Work required
Copy out the lines from the one containing "Where should I click to: Open the 文件" through the one containing "[x=958, y=804]", inclusive, with their requests, and shift every coordinate in the answers by -103.

Data rows
◇ ◇ ◇ ◇ ◇

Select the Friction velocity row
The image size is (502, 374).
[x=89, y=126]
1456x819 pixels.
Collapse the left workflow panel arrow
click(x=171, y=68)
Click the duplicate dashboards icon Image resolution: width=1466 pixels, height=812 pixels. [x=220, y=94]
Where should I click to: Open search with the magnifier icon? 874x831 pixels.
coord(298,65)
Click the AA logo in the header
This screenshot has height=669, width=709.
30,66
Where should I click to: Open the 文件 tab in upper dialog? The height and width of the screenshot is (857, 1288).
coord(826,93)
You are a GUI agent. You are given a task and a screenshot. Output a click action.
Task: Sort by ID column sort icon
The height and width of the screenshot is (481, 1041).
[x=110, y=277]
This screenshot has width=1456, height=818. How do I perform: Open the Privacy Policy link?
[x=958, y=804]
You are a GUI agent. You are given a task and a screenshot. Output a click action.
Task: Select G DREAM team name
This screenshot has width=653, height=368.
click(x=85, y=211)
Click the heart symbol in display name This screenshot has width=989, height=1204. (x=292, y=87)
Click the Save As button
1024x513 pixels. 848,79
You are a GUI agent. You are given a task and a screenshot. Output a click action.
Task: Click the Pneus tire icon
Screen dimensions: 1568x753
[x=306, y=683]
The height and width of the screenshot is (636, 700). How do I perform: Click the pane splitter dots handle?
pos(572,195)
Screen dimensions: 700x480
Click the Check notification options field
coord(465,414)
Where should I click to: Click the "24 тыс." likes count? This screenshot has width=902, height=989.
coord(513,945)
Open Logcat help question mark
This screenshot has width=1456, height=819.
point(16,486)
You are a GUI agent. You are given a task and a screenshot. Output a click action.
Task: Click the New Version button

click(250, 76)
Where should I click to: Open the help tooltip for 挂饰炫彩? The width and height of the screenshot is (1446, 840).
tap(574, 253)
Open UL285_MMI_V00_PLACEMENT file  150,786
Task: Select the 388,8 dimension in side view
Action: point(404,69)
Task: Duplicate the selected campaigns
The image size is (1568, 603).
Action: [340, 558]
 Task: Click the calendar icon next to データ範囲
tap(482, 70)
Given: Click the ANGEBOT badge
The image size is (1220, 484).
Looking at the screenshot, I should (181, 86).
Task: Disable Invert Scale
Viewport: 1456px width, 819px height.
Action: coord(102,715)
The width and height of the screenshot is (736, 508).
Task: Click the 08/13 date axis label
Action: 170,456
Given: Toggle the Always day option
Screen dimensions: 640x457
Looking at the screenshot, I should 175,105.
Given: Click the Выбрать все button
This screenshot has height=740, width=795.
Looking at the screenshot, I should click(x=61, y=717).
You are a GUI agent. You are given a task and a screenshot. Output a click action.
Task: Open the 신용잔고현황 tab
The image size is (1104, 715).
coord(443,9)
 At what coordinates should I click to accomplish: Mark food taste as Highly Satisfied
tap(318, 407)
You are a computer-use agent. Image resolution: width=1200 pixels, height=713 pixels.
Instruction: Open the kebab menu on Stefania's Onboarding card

◇ ◇ ◇ ◇ ◇

Solution for this task
Where should I click to: Open the 文件 tab in upper dialog? The height and width of the screenshot is (857, 1288).
coord(723,-10)
You are a GUI agent. You are given a task and a screenshot. Output a click action.
Task: Sort by ID column sort icon
The height and width of the screenshot is (481, 1041).
[x=7, y=174]
This screenshot has width=1456, height=818. How do I perform: Open the Privacy Policy link?
[x=855, y=701]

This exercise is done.